Hopkins was thrilled when he could comfortably walk around and upstairs in Russia without being completely out of breath, as was the case prior to his surgery. He was surely even more thrilled when he witnessed the purpose of his trip: to see his nephew Michael Hopkins of NASA take off with his two Russian counterparts in their Soyuz-TMA-10M capsule, which docked successfully in the International Space Station just six hours later.

The 76-year-old Clarksville, Missouri resident was stopped at a light during Memorial Day 2012, when a chain of cars rear-ended each other, including his vehicle. “A week later, I started having trouble breathing,” he said. Hopkins made six visits to the ER and came down with both bronchitis and pneumonia. That is when a doctor diagnosed him with asthma. The asthma medications didn’t help, and his condition worsened, to the point that breathing was so difficult he had to sleep sitting up in a reclining chair. The retired U.S. Air Force colonel, who works full-time as a flight simulator instructor at an Air Force base, also gives numerous student lectures on flight operations, which he was forced to curtail.

Finally, Hopkins received a diagnosis of a paralyzed diaphragm, and with it, the exact line nearly every patient of Dr. Kaufman hears: “There’s nothing we can do; you’ll just have to learn to live with it.”

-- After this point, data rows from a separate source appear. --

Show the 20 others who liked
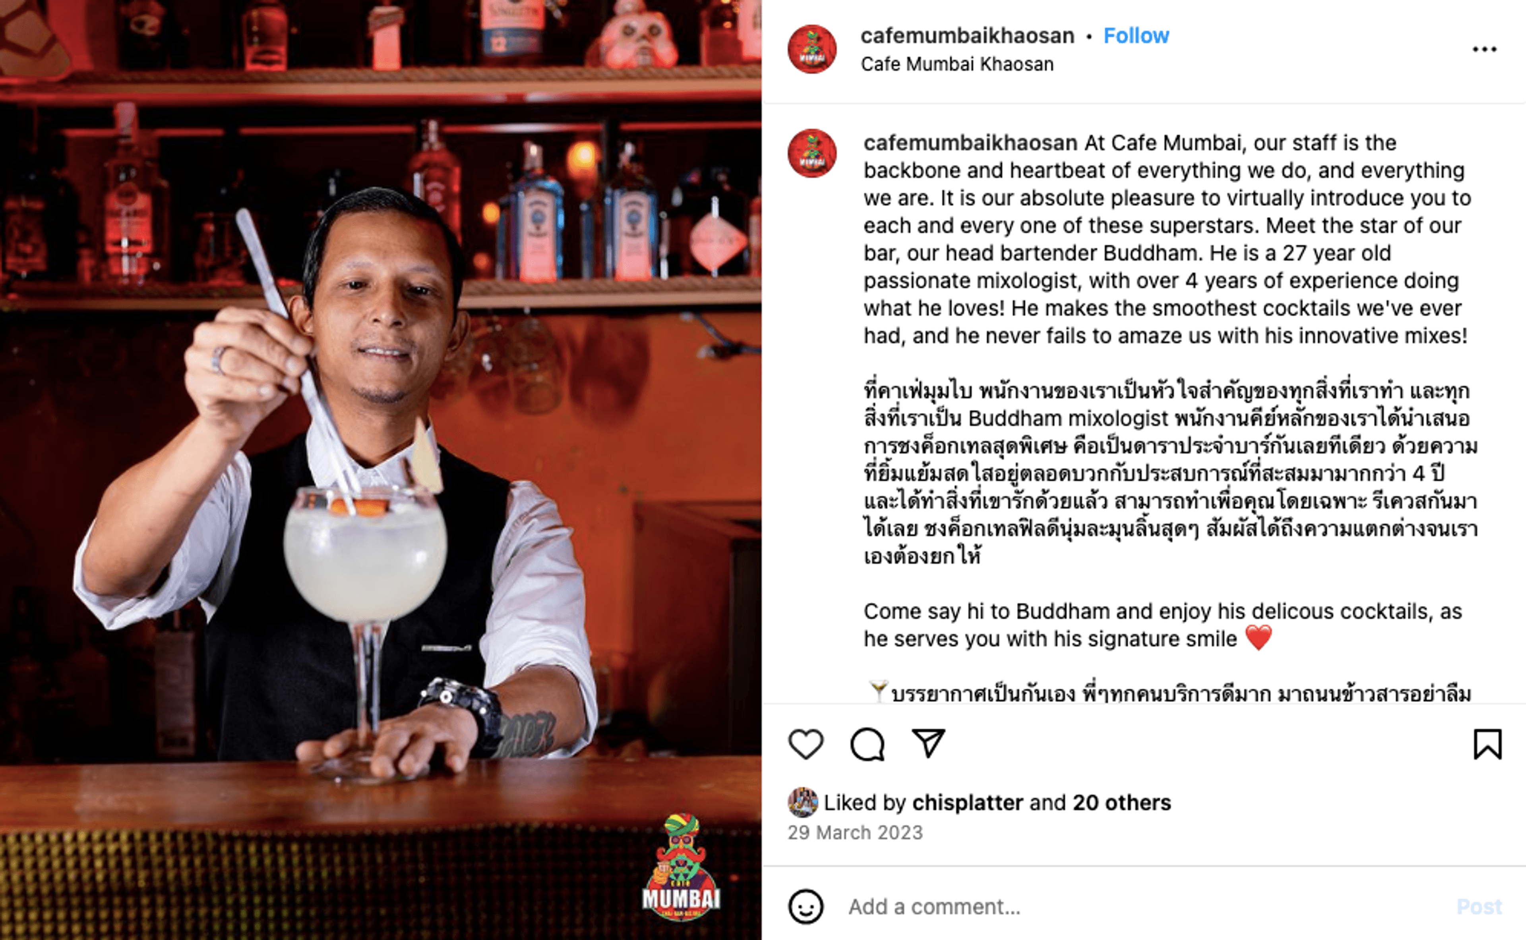 click(x=1122, y=803)
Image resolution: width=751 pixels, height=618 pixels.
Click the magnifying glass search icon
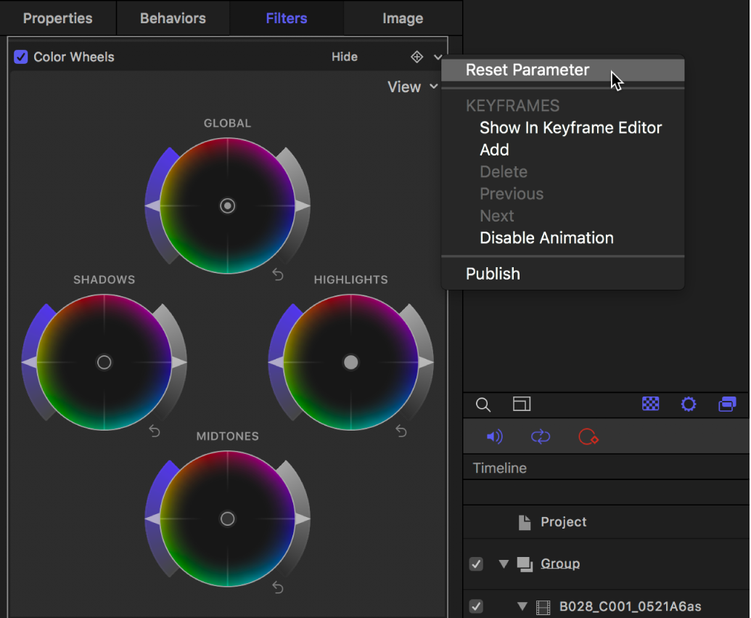(483, 404)
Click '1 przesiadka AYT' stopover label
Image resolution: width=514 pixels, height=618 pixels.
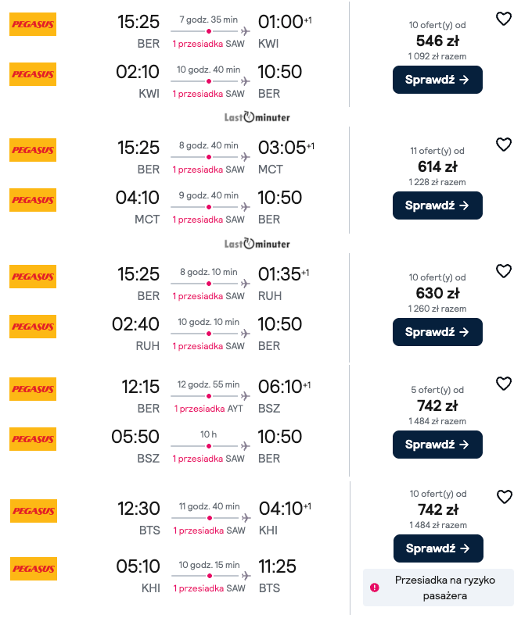(209, 409)

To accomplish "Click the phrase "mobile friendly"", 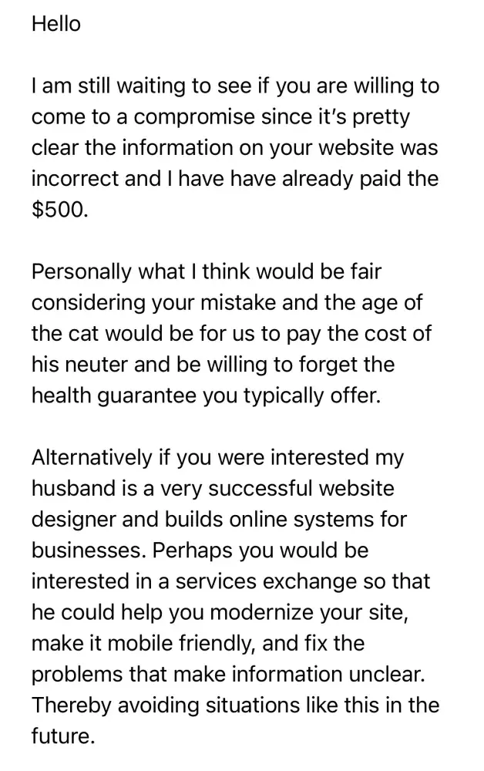I will coord(169,642).
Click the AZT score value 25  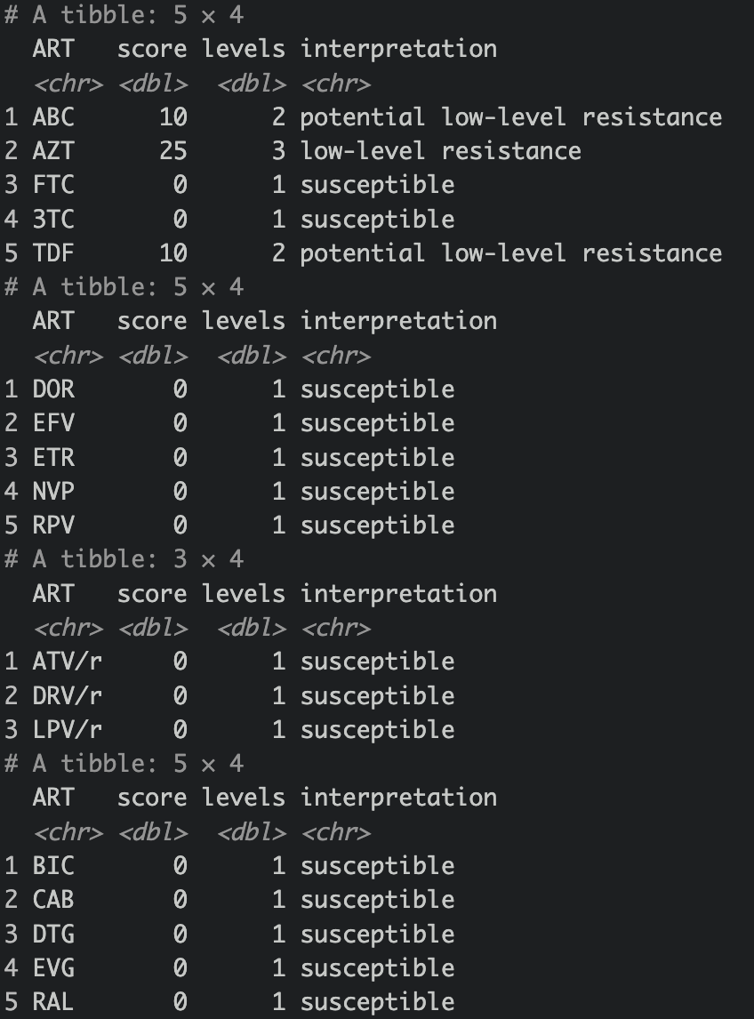pos(173,151)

The diaphragm muscle is the primary muscle involved in breathing. Contraction of the diaphragm permits expansion of the chest cavity and inhalation of air into the lungs. The phrenic nerve controls the function of the diaphragm muscle.

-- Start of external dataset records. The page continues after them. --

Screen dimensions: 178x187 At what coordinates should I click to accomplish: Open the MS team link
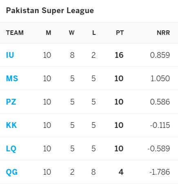point(12,78)
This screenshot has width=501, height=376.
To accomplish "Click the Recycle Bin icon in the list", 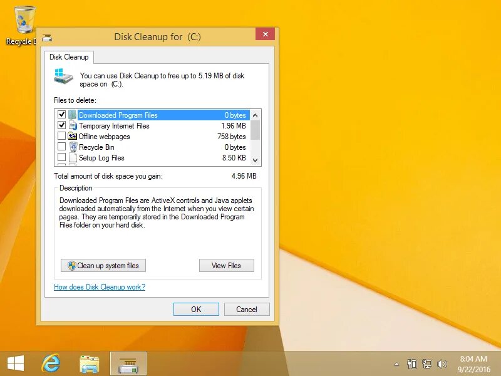I will (x=72, y=147).
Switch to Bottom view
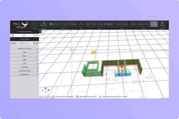179x119 pixels. click(x=141, y=24)
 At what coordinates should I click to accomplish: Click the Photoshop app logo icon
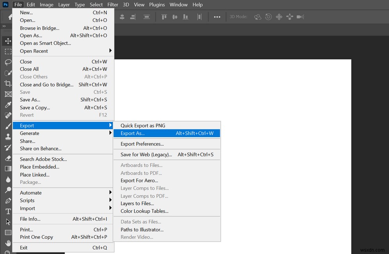tap(5, 5)
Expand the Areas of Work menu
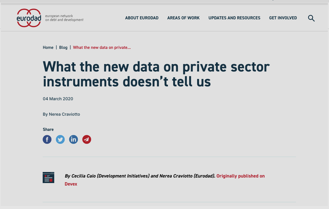Screen dimensions: 329x209 (x=183, y=18)
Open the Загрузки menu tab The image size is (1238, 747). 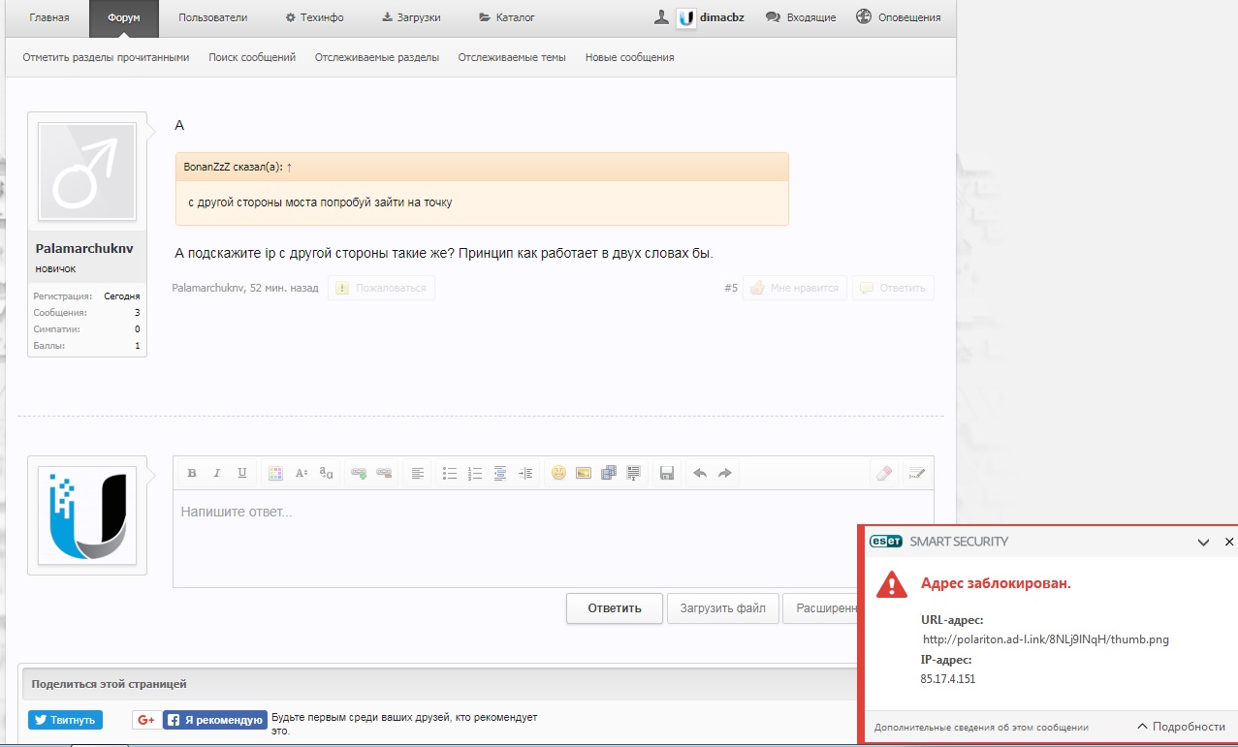click(411, 17)
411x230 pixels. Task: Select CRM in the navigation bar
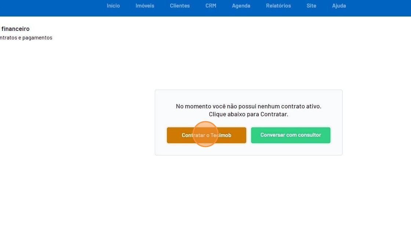point(211,6)
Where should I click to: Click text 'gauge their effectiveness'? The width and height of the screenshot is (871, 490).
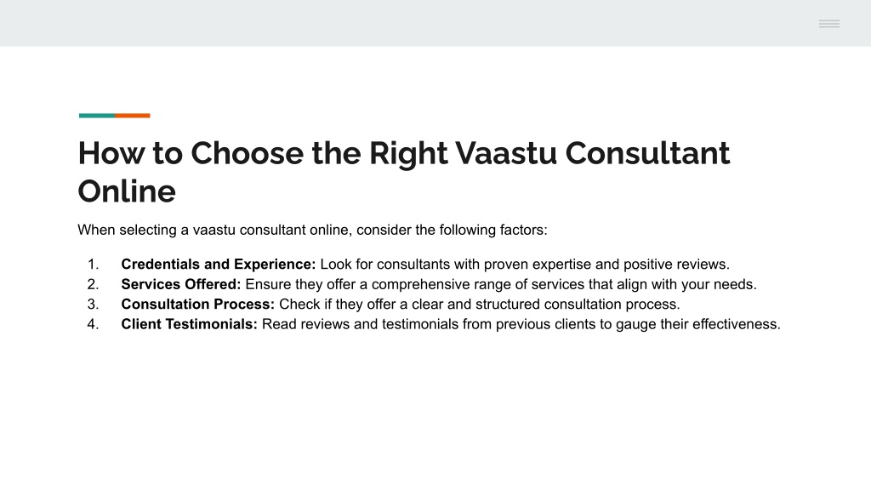click(x=697, y=324)
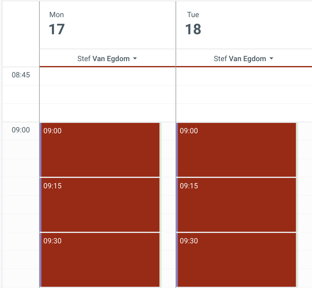Click the free strip beside Monday's 09:00 appointment
The width and height of the screenshot is (312, 288).
[x=168, y=150]
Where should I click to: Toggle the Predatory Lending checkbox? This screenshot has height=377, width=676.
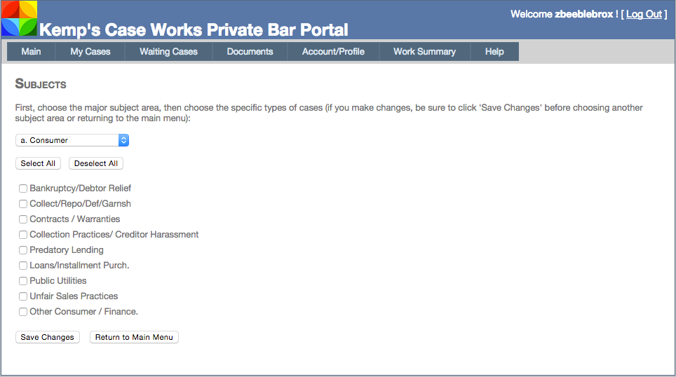[23, 250]
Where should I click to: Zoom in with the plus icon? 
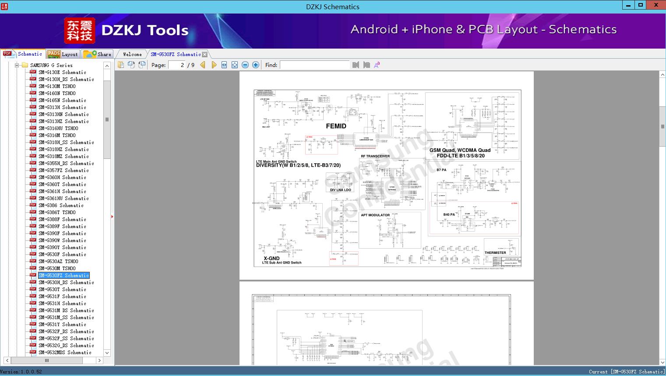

International Space Station Docking Party

Dale Hopkins toasts with the head of the Russian Cosmonaut Training Program – Photo courtesy of Dale Hopkins.

The cause of phrenic nerve damage is sometimes very easy to pinpoint, such as surgery to the neck or chest, or an accident like Dale Hopkins’. Sometimes, however, the cause is unknown.

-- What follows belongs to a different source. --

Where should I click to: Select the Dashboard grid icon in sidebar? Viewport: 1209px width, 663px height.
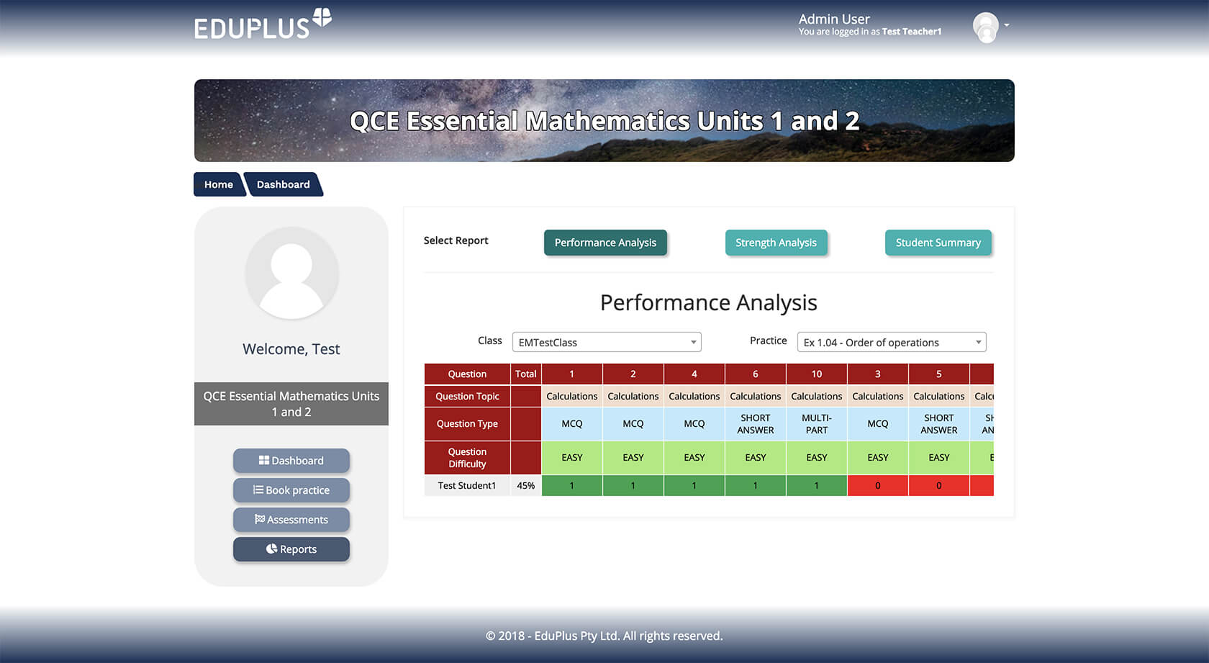point(264,460)
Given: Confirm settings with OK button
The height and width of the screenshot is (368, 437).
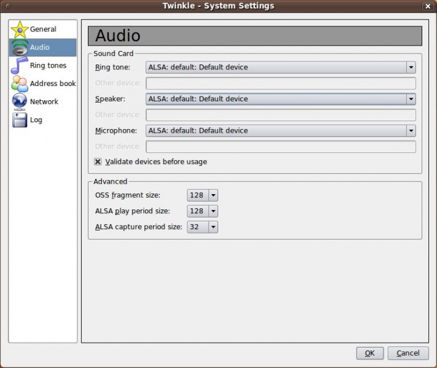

Hopkins did what many of Dr. Kaufman’s patients do: Google their condition and find Dr. Kaufman on the Internet. Among his nerve surgery expertise, performed at the Institute for Advanced Reconstruction in Shrewsbury, NJ, Dr. Kaufman is the only known surgeon to perform specialized phrenic nerve surgery. He has performed the surgery nearly 100 times, on patients from age 11 to over 70 and from all over the USA and other countries, including Australia, Ireland, and Israel.

Dale Hopkins underwent phrenic nerve surgery with Dr. Kaufman on February 26, 2013, at Jersey Shore Medical Center. Subsequently, during his September trip to Russia, Hopkins said he did “a lot of walking, and climbed five flights of stairs. Before the surgery, I don’t think I could have made it.”

Dale Hopkins is back to full-time teaching and lecturing. Seeing his nephew launched to the ISS in Russia was a thrill, but then, so was meeting Dr. Kaufman—his hope for a solution to a crippling problem. The first time he saw Dr. Kaufman, he told him, “I can’t tell you how glad I am to be here,” through tears.